Instructions for the task — Everything except the pictures should be printed exactly as it appears in the records.

***** Data for this task *****

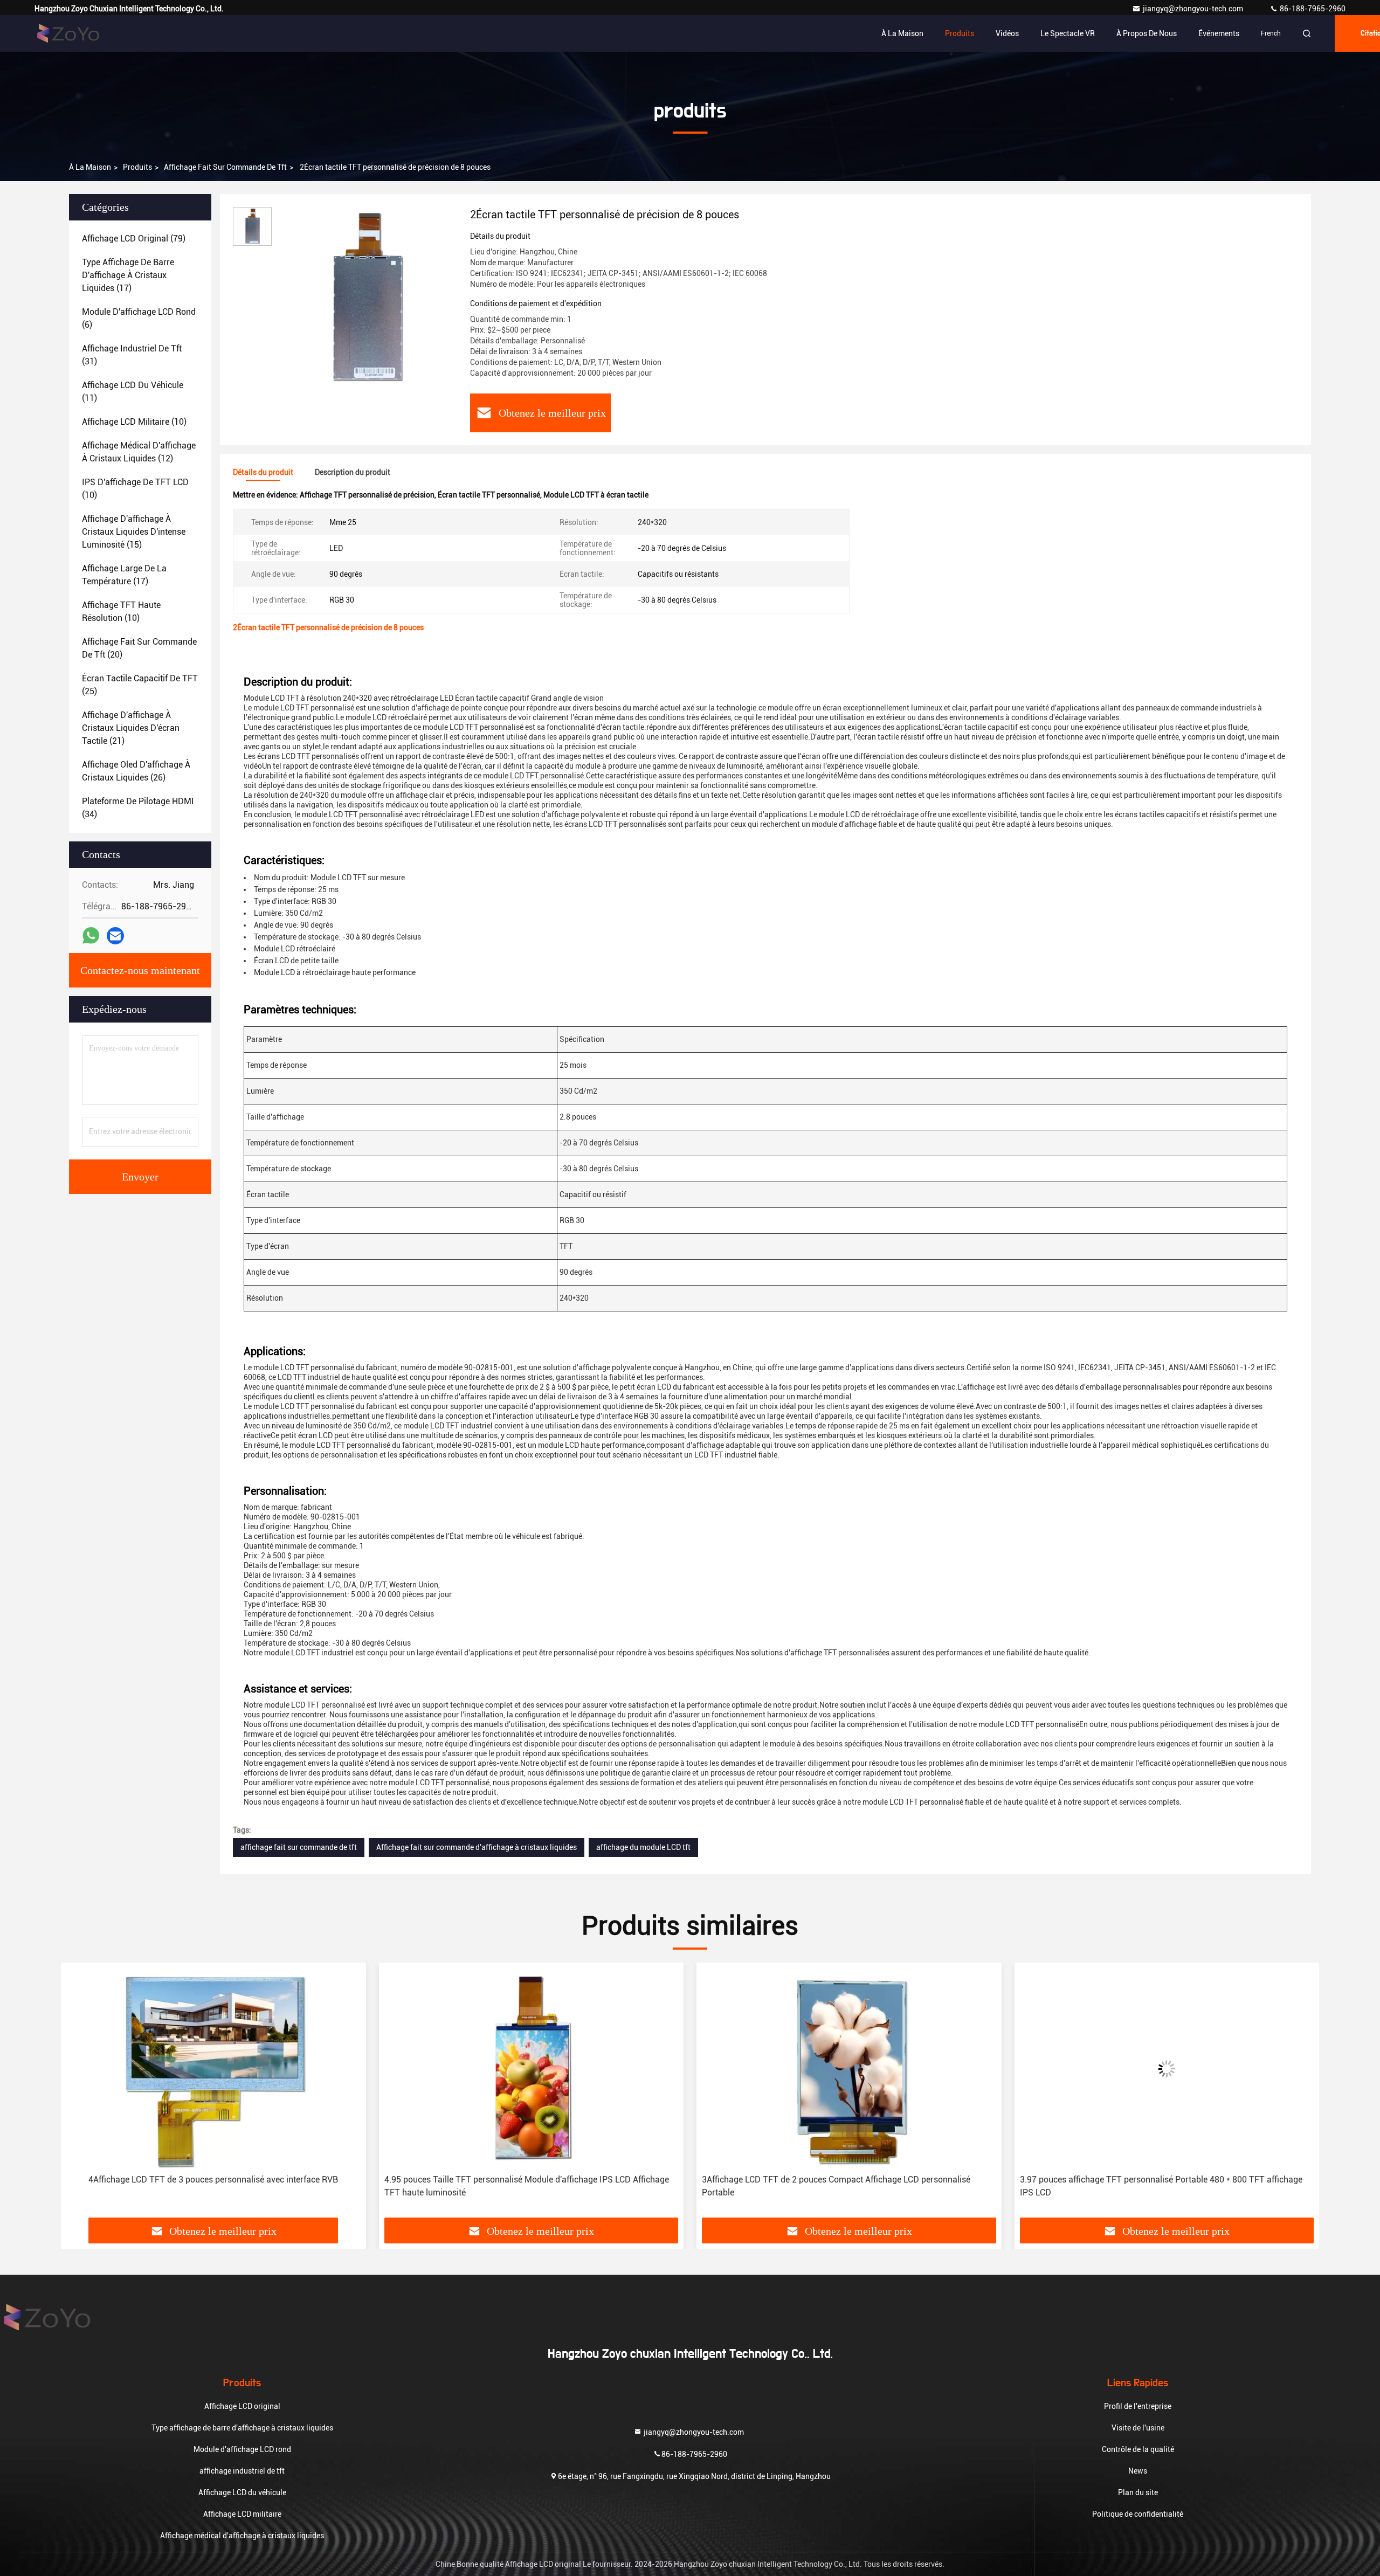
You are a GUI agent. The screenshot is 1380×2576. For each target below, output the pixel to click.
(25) (140, 684)
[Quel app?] (91, 935)
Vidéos (1007, 33)
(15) (133, 532)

*****

Task response —
You are a GUI agent. The screenshot is 1380×2576. For each target below, output the pixel to click.
(25) (140, 684)
[Quel app?] (91, 935)
Vidéos (1007, 33)
(15) (133, 532)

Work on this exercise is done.